__What to produce__.
Please copy each line of the data that includes the string "agent".

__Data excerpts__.
——
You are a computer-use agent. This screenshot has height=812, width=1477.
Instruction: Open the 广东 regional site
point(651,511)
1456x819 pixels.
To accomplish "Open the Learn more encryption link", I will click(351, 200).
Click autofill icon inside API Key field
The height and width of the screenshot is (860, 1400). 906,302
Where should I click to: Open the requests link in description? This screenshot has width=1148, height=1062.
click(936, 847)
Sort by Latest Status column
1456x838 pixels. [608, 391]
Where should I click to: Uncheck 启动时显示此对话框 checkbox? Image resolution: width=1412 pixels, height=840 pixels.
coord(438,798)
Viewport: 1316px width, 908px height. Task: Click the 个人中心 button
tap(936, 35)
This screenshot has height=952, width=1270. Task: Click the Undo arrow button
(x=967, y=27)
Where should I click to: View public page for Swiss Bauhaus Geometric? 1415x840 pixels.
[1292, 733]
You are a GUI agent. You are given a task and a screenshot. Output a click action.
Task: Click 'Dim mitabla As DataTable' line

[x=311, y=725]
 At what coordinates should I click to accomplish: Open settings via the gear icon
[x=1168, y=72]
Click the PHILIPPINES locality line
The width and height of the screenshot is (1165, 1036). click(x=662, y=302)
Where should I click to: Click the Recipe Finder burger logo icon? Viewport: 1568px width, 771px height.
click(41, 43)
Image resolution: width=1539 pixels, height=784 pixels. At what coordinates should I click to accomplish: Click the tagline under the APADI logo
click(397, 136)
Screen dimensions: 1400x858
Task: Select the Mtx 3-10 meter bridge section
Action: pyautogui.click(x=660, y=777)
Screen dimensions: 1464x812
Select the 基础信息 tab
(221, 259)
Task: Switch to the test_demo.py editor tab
——
__Output for this exercise__.
You are a computer-use agent. This screenshot has height=812, width=1477.
You are a GUI agent. You are given a task and a screenshot. Output a click action.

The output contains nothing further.